INFORMATION PROVIDED -
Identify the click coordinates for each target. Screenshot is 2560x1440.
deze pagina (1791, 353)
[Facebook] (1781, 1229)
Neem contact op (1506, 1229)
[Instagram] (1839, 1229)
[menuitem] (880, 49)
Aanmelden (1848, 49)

AIM OF THE TASK -
Write out, word for word, the lines from the one containing "[Facebook] (1781, 1229)" through the end of the records, with no other lines.

RESULT OF THE EXERCISE -
[Facebook] (1781, 1229)
Neem contact op (1506, 1229)
[Instagram] (1839, 1229)
[menuitem] (880, 49)
Aanmelden (1848, 49)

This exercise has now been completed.